In decomposing a scene into pixels for presentation on a video display, the pixels, which are generally all considered to be identically shaped rectangles, cover the entire area of the scene similar to tiles covering a floor. Further, throughout each pixel's area the scene has uniform color and color density. The area covered by an individual pixel depends upon the image's resolution. Thus, as a scene's resolution increases, the area covered by each pixel decreases while simultaneously the total number of pixels increases.
In general, the number of image planes making up a scene are greater than two. Thus, a scene will usually include a background image plane in front of which are several foreground image planes. In such a scene the planes are chosen so that no two of them intersect. This choice of image planes allows them to be ordered so each one is successively closer to the viewer. For example, a sky background image plane could lie behind a foreground image containing a cloud, and both the sky and the cloud image could lie behind a closer foreground image plane containing a character.
To properly reconstruct a scene that has been decomposed into a plurality of non-intersecting image planes, those planes are ordered so the background image plane is first, the image plane closest to the viewer is last, and the order of the intermediate image planes corresponds inversely with their distance from the viewer.

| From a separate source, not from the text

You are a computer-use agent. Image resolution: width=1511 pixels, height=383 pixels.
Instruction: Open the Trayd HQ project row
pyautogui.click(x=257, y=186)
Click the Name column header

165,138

After the image planes have been placed in the proper order, the composite scene may be assembled by superimposing successive image planes on top of each other. A set of transparent overlays illustrates this type of image reconstruction from an ordered set of image planes.
For a bit map raster scan video display, a set of digital data for the several image planes is employed. The digital data processing overwrites the data for a preceding plane image present in the bit map memory with the data for the next image plane closer to the viewer and so on for each image plane. Thus the composite scene produced by overwriting background image data present in a bit map memory with data for the foreground image plane next closer to the viewer is a new, composite scene which itself becomes the background image for all remaining images still closer to the viewer.
This technique has been recognized for some time. However, until now it has not been possible to use it in video displays, such as those used with video games and personal computers, for real-time display of scenes composed of several image planes. Real-time display of composite scenes was impossible because display processors used with the lower cost video displays have been unable to perform the digital data processing at the rates required for real-time television display.
For example, one earlier low cost display processor used in video games is capable of testing only one pixel of foreground data to determine if it is to be displayed. If a particular pixel of data is not to be displayed, this particular display processor employs a background generator circuit to display a pre-established, uniform background in that pixel. Thus, this display processor processes only a single plane of foreground data and displays a uniform background where there is no foreground data. Another prior video game display processor uses essentially the same technique but displays background image data read from a video disk.